Valencia Üniversitesinden Profesör Francisco Barba, “Saf sızma zeytinyağı, pişirilmeden kullanıldığında çok faydalı, fakat pişirmede kullanıldığında bile oldukça yüksek tekli doymamış yağ oranına sahiptir” diye açıklamaktadır. Son zamanlarda yapılan araştırmalar, saf sızma zeytinyağının yemek pişirmekte güvenle kullanılabileceğini göstermiştir. Araştırmacılar, saf sızma zeytinyağını tavada 120 derece sıcaklıkta farklı sürelerle tutarak değişiklikleri gözlemlemişlerdir. Yağın faydalı polifenol düzeyindeki değişiklik, süreye değil, ısı düzeyine bağlı olarak biraz değişiklik göstermiştir.
2011 yılında Avrupa Gıda Güvenliği Kurumu, zeytinyağı üreticilerinin, ürünlerinin tanıtımında, antioksidan özellikleriyle oksidasyon stresini azalttığını ve hücreleri, zararlı kolesterolden koruduğunu belirtebileceğine karar vermiştir. Araştırmalar, pişirmede kullanılan zeytinyağının bazı özellikleri azalsa da, en sağlıklı yağ olma özelliğini koruduğunu göstermektedir.

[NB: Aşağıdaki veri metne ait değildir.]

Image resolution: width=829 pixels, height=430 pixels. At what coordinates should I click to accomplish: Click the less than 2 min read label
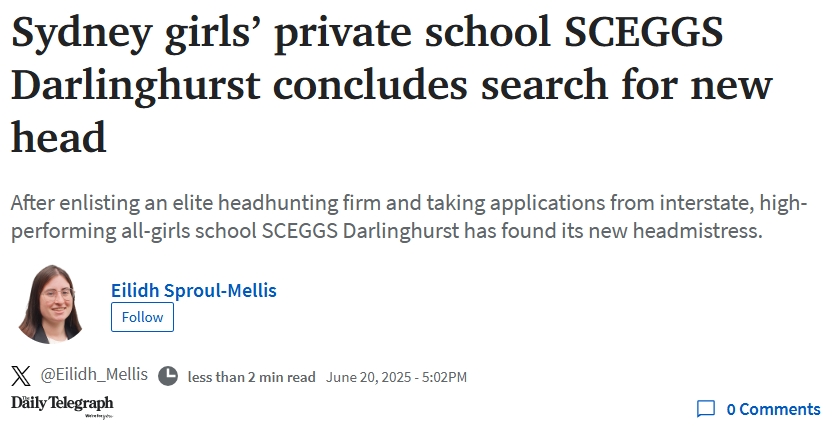pyautogui.click(x=251, y=377)
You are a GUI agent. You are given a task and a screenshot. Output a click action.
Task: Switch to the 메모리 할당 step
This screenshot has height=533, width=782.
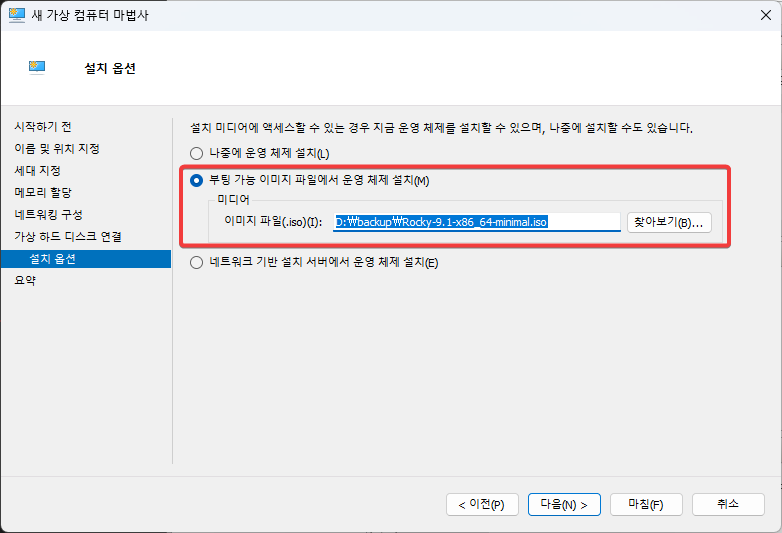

Profesör Alice Lichtenstein, zeytinyağının, tekli ve çoklu yağ asidi oranı yüksek bir yağ olmanın ötesinde bir özellik taşımadığı düşüncesindedir. Zeytinyağının sağlıklı diyetteki rolü ve olumlu özellikleri konusunda araştırma sonuçları ve bilim insanları farklı sonuçlara ulaşsa da, zeytinyağını diğer yağlara tercih etmemiz gerektiği, aynı zamanda genel yağ tüketimimizi sınırlı tutmamız gerektiği açıktır. Lichtenstein, “Burada mesaj, ‘zeytinyağı çok iyi, dolayısıyla çok tüketmeliyiz’ değil; çünkü bu, fazla kalori almak anlamına gelir. Doymuş yağlardan doymamış yağ asitlerine doğru dengeyi değiştirdikten sonra istediğimiz yağı seçebiliriz” diyerek önemli bir noktaya vurgu yapmaktadır.